**Work task:**
Your output should be the entries below, exact in every detail.

(Saved data entries)

= Beginning of Section =

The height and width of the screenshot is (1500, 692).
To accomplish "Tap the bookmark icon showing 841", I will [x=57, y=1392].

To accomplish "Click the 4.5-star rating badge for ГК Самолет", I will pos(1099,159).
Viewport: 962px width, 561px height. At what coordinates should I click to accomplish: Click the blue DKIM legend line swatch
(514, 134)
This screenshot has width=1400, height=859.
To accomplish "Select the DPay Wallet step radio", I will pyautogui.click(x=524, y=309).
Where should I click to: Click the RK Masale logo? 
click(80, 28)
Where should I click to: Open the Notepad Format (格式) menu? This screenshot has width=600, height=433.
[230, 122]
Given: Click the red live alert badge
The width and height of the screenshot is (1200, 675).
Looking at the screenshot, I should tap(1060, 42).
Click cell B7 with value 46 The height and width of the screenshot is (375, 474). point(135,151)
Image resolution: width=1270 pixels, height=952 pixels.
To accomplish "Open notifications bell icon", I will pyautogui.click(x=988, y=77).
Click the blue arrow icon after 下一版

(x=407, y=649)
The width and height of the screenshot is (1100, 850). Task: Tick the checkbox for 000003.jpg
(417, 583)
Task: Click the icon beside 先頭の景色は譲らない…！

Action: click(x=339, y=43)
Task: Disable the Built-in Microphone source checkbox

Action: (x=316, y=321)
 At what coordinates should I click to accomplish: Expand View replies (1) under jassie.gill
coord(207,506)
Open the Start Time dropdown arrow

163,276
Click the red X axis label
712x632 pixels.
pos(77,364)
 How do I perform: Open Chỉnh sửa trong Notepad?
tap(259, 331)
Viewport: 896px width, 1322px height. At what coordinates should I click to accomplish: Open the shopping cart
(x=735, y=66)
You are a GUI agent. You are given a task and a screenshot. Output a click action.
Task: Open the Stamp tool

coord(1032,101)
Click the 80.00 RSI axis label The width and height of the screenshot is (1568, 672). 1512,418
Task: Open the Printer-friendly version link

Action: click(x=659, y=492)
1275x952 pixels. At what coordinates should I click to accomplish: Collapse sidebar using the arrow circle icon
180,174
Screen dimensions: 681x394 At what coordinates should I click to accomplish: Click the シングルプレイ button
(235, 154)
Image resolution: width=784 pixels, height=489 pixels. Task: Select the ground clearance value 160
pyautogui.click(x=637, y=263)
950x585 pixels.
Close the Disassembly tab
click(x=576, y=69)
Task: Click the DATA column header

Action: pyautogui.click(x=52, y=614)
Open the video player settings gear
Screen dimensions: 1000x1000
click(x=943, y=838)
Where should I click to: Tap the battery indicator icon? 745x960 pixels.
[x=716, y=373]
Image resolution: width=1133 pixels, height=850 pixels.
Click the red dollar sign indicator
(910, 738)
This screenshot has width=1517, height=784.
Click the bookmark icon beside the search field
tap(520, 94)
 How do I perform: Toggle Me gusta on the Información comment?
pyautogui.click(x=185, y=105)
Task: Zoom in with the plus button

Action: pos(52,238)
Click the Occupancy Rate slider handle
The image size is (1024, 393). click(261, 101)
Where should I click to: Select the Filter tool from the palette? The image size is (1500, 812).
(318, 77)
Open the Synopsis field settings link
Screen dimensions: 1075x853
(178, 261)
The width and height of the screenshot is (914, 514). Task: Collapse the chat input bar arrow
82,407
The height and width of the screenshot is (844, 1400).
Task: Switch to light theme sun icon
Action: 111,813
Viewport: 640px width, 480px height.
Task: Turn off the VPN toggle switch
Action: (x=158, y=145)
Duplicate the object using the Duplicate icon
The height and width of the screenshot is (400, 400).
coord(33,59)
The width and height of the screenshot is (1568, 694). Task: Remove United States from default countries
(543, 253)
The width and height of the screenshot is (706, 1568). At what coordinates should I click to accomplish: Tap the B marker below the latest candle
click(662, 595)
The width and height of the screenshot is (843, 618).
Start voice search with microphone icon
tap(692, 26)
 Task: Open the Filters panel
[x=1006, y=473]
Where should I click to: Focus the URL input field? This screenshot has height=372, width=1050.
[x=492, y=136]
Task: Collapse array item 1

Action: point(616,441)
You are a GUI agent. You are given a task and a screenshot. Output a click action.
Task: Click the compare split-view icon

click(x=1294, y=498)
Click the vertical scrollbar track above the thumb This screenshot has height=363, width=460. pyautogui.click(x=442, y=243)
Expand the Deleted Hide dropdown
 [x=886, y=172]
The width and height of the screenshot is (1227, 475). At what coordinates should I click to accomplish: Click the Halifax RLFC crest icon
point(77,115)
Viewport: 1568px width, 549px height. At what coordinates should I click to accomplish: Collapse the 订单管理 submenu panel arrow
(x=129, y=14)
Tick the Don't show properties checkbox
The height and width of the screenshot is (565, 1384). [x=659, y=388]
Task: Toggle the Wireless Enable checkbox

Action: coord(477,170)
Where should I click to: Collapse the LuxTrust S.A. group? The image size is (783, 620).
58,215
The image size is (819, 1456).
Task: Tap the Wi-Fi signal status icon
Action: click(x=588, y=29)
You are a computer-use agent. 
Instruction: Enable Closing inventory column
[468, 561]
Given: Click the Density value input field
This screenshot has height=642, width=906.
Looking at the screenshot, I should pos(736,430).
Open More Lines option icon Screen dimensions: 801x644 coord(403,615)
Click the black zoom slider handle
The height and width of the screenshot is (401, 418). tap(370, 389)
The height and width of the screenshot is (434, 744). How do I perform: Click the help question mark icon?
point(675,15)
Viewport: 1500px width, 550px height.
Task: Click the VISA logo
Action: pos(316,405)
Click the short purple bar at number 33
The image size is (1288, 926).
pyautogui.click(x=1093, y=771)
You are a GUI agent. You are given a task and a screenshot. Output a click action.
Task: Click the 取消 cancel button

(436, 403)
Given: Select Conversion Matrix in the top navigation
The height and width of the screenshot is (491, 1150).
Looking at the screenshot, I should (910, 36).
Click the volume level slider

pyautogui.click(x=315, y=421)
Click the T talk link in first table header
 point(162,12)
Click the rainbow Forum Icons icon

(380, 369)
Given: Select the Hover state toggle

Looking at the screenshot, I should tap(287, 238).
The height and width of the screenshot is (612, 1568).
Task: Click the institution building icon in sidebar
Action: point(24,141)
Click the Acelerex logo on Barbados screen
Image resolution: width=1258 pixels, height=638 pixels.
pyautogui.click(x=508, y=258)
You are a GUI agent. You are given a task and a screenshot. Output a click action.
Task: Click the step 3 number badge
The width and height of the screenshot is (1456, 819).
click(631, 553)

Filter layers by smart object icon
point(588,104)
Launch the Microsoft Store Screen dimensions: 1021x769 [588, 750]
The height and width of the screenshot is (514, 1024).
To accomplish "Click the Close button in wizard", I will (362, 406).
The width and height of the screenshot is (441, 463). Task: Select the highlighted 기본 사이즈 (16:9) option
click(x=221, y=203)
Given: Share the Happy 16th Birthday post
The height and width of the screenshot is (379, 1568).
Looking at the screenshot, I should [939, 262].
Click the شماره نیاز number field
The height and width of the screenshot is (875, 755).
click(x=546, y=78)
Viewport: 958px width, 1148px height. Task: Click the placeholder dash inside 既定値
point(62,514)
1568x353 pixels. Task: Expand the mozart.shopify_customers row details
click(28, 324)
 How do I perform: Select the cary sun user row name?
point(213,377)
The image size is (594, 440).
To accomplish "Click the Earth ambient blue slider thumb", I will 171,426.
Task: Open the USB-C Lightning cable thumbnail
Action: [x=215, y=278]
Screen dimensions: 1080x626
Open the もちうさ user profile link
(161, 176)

= End of Section =

**Exercise result:**
The height and width of the screenshot is (1500, 692).
To accomplish "Tap the bookmark icon showing 841", I will [x=57, y=1392].

To accomplish "Click the 4.5-star rating badge for ГК Самолет", I will pos(1099,159).
Viewport: 962px width, 561px height. At what coordinates should I click to accomplish: Click the blue DKIM legend line swatch
(514, 134)
This screenshot has width=1400, height=859.
To accomplish "Select the DPay Wallet step radio", I will pyautogui.click(x=524, y=309).
Where should I click to: Click the RK Masale logo? 
click(80, 28)
Where should I click to: Open the Notepad Format (格式) menu? This screenshot has width=600, height=433.
[230, 122]
Given: Click the red live alert badge
The width and height of the screenshot is (1200, 675).
Looking at the screenshot, I should tap(1060, 42).
Click cell B7 with value 46 The height and width of the screenshot is (375, 474). point(135,151)
Image resolution: width=1270 pixels, height=952 pixels.
To accomplish "Open notifications bell icon", I will pyautogui.click(x=988, y=77).
Click the blue arrow icon after 下一版

(x=407, y=649)
The width and height of the screenshot is (1100, 850). Task: Tick the checkbox for 000003.jpg
(417, 583)
Task: Click the icon beside 先頭の景色は譲らない…！

Action: click(x=339, y=43)
Task: Disable the Built-in Microphone source checkbox

Action: (x=316, y=321)
 At what coordinates should I click to accomplish: Expand View replies (1) under jassie.gill
coord(207,506)
Open the Start Time dropdown arrow

163,276
Click the red X axis label
712x632 pixels.
pos(77,364)
 How do I perform: Open Chỉnh sửa trong Notepad?
tap(259, 331)
Viewport: 896px width, 1322px height. At what coordinates should I click to accomplish: Open the shopping cart
(x=735, y=66)
You are a GUI agent. You are given a task and a screenshot. Output a click action.
Task: Open the Stamp tool

coord(1032,101)
Click the 80.00 RSI axis label The width and height of the screenshot is (1568, 672). 1512,418
Task: Open the Printer-friendly version link

Action: click(x=659, y=492)
1275x952 pixels. At what coordinates should I click to accomplish: Collapse sidebar using the arrow circle icon
180,174
Screen dimensions: 681x394 At what coordinates should I click to accomplish: Click the シングルプレイ button
(235, 154)
Image resolution: width=784 pixels, height=489 pixels. Task: Select the ground clearance value 160
pyautogui.click(x=637, y=263)
950x585 pixels.
Close the Disassembly tab
click(x=576, y=69)
Task: Click the DATA column header

Action: pyautogui.click(x=52, y=614)
Open the video player settings gear
Screen dimensions: 1000x1000
click(x=943, y=838)
Where should I click to: Tap the battery indicator icon? 745x960 pixels.
[x=716, y=373]
Image resolution: width=1133 pixels, height=850 pixels.
Click the red dollar sign indicator
(910, 738)
This screenshot has width=1517, height=784.
Click the bookmark icon beside the search field
tap(520, 94)
 How do I perform: Toggle Me gusta on the Información comment?
pyautogui.click(x=185, y=105)
Task: Zoom in with the plus button

Action: pos(52,238)
Click the Occupancy Rate slider handle
The image size is (1024, 393). click(261, 101)
Where should I click to: Select the Filter tool from the palette? The image size is (1500, 812).
(318, 77)
Open the Synopsis field settings link
Screen dimensions: 1075x853
(178, 261)
The width and height of the screenshot is (914, 514). Task: Collapse the chat input bar arrow
82,407
The height and width of the screenshot is (844, 1400).
Task: Switch to light theme sun icon
Action: 111,813
Viewport: 640px width, 480px height.
Task: Turn off the VPN toggle switch
Action: (x=158, y=145)
Duplicate the object using the Duplicate icon
The height and width of the screenshot is (400, 400).
coord(33,59)
The width and height of the screenshot is (1568, 694). Task: Remove United States from default countries
(543, 253)
The width and height of the screenshot is (706, 1568). At what coordinates should I click to accomplish: Tap the B marker below the latest candle
click(662, 595)
The width and height of the screenshot is (843, 618).
Start voice search with microphone icon
tap(692, 26)
 Task: Open the Filters panel
[x=1006, y=473]
Where should I click to: Focus the URL input field? This screenshot has height=372, width=1050.
[x=492, y=136]
Task: Collapse array item 1

Action: point(616,441)
You are a GUI agent. You are given a task and a screenshot. Output a click action.
Task: Click the compare split-view icon

click(x=1294, y=498)
Click the vertical scrollbar track above the thumb This screenshot has height=363, width=460. pyautogui.click(x=442, y=243)
Expand the Deleted Hide dropdown
 [x=886, y=172]
The width and height of the screenshot is (1227, 475). At what coordinates should I click to accomplish: Click the Halifax RLFC crest icon
point(77,115)
Viewport: 1568px width, 549px height. At what coordinates should I click to accomplish: Collapse the 订单管理 submenu panel arrow
(x=129, y=14)
Tick the Don't show properties checkbox
The height and width of the screenshot is (565, 1384). [x=659, y=388]
Task: Toggle the Wireless Enable checkbox

Action: coord(477,170)
Where should I click to: Collapse the LuxTrust S.A. group? The image size is (783, 620).
58,215
The image size is (819, 1456).
Task: Tap the Wi-Fi signal status icon
Action: click(x=588, y=29)
You are a computer-use agent. 
Instruction: Enable Closing inventory column
[468, 561]
Given: Click the Density value input field
This screenshot has height=642, width=906.
Looking at the screenshot, I should pos(736,430).
Open More Lines option icon Screen dimensions: 801x644 coord(403,615)
Click the black zoom slider handle
The height and width of the screenshot is (401, 418). tap(370, 389)
The height and width of the screenshot is (434, 744). How do I perform: Click the help question mark icon?
point(675,15)
Viewport: 1500px width, 550px height.
Task: Click the VISA logo
Action: pos(316,405)
Click the short purple bar at number 33
The image size is (1288, 926).
pyautogui.click(x=1093, y=771)
You are a GUI agent. You are given a task and a screenshot. Output a click action.
Task: Click the 取消 cancel button

(436, 403)
Given: Select Conversion Matrix in the top navigation
The height and width of the screenshot is (491, 1150).
Looking at the screenshot, I should (910, 36).
Click the volume level slider

pyautogui.click(x=315, y=421)
Click the T talk link in first table header
 point(162,12)
Click the rainbow Forum Icons icon

(380, 369)
Given: Select the Hover state toggle

Looking at the screenshot, I should tap(287, 238).
The height and width of the screenshot is (612, 1568).
Task: Click the institution building icon in sidebar
Action: point(24,141)
Click the Acelerex logo on Barbados screen
Image resolution: width=1258 pixels, height=638 pixels.
pyautogui.click(x=508, y=258)
You are a GUI agent. You are given a task and a screenshot. Output a click action.
Task: Click the step 3 number badge
The width and height of the screenshot is (1456, 819).
click(631, 553)

Filter layers by smart object icon
point(588,104)
Launch the Microsoft Store Screen dimensions: 1021x769 [588, 750]
The height and width of the screenshot is (514, 1024).
To accomplish "Click the Close button in wizard", I will (362, 406).
The width and height of the screenshot is (441, 463). Task: Select the highlighted 기본 사이즈 (16:9) option
click(x=221, y=203)
Given: Share the Happy 16th Birthday post
The height and width of the screenshot is (379, 1568).
Looking at the screenshot, I should [939, 262].
Click the شماره نیاز number field
The height and width of the screenshot is (875, 755).
click(x=546, y=78)
Viewport: 958px width, 1148px height. Task: Click the placeholder dash inside 既定値
point(62,514)
1568x353 pixels. Task: Expand the mozart.shopify_customers row details
click(28, 324)
 How do I perform: Select the cary sun user row name?
point(213,377)
The image size is (594, 440).
To accomplish "Click the Earth ambient blue slider thumb", I will 171,426.
Task: Open the USB-C Lightning cable thumbnail
Action: [x=215, y=278]
Screen dimensions: 1080x626
Open the もちうさ user profile link
(161, 176)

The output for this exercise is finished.